Now, normally, all of this again would be done with a build script or some kind of automation. But we're just trying to do the bare minimum required so that you can see the server-side rendering in action.
Next up, I'll set up the JSX compiler to watch the app folder and to send the resulting build files into the build folder, like we were doing before.
Next up, we want to install a few node modules. First, install React itself, so just say NPM install react. And that'll put the node module for React into the node module's folder.
And then you can also install React tools. We're not going to use those directly in this video. But that will give you the ability to do compiling inside of a node script.
So from there, let's fire up Node.js directly. And we'll just start playing with the scripts live. So the first thing to do is to require the React SDK itself.
And next step, we can grab our list. So I'll require our list from the build folder. And remember, by using that export statement, we get the list back. And you can see that the type of the list should be a function.
Now, this is the same list component that we were using in the browser, but we're running in a node process now on the server. Now, what I want to do is to get the element form of this list.
So I'll create a variable called list element and assign it to React.createElement.

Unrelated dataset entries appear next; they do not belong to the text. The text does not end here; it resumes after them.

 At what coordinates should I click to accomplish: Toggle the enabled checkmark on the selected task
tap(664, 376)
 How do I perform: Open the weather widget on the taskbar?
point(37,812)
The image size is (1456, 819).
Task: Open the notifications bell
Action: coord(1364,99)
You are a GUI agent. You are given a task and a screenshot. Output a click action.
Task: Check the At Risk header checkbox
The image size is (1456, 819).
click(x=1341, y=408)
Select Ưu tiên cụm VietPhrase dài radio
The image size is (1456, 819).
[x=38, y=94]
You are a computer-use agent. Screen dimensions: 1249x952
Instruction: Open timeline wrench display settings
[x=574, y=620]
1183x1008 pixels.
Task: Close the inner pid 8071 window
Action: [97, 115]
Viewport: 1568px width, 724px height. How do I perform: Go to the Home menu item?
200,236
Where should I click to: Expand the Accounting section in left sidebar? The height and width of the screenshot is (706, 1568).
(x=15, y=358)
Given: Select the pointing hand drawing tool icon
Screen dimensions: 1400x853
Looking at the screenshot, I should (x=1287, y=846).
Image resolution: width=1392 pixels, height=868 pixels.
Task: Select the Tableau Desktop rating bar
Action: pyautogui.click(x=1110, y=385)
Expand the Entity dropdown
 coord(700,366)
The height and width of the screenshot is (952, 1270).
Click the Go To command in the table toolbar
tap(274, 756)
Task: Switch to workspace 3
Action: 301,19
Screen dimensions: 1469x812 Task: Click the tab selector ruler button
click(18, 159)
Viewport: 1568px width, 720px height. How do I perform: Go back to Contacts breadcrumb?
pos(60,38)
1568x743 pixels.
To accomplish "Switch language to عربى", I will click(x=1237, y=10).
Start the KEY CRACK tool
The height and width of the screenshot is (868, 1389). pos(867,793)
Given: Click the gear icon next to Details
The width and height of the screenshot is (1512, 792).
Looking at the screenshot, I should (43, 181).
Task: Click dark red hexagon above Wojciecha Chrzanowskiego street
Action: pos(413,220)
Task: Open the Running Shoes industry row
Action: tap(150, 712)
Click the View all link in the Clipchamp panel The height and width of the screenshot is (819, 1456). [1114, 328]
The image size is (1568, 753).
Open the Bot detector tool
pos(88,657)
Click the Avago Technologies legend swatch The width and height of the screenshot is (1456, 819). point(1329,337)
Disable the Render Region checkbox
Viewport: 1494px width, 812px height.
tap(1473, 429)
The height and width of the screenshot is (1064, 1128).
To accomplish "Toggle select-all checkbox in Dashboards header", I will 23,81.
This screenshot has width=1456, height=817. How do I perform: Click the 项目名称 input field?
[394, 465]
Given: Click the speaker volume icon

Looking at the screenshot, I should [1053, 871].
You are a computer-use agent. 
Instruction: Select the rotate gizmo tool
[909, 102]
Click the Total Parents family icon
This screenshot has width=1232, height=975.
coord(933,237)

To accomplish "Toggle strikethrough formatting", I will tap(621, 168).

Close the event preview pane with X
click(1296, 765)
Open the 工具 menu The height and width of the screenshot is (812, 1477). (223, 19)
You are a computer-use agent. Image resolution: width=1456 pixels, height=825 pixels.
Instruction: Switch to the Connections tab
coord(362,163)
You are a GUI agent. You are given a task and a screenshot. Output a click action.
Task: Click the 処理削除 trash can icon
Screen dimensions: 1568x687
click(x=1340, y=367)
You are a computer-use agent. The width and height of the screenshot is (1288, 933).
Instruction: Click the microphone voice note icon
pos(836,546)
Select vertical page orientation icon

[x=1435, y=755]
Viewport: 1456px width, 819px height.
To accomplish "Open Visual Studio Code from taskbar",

And then we can render this element to a string instead of to the DOM by using the render to string method of react.
And now, we get our HTML but in string format. So we can send it over the wire from the server to the client just like we would a regular HTML page. And then the browser can take this HTML and render it to the page.
The thing I want to point out is this data-react-checksum attribute that gets added to the unordered list, the top level element. This checksum is a value that's encoding this entire string.
So that way on the client, we can produce this string again, run the checksum, and see whether or not they're equal. And if they are, we know that nothing has changed. And so this part of the DOM doesn't need to be re-rendered.
And so this is how React is able to render some HTML as a string on the server. And then once that gets down to the browser, the browser will render it.
And on the client, the React library can see whether it needs to re-render this component again based on whether or not this value here has changed-- the react-checksum.
So I hope that this gives you a sense of how server-side rendering works with React. And in another class, we can work through building a complete server-side and client-side rendering system with React together. Let me know if that's something that you're interested in.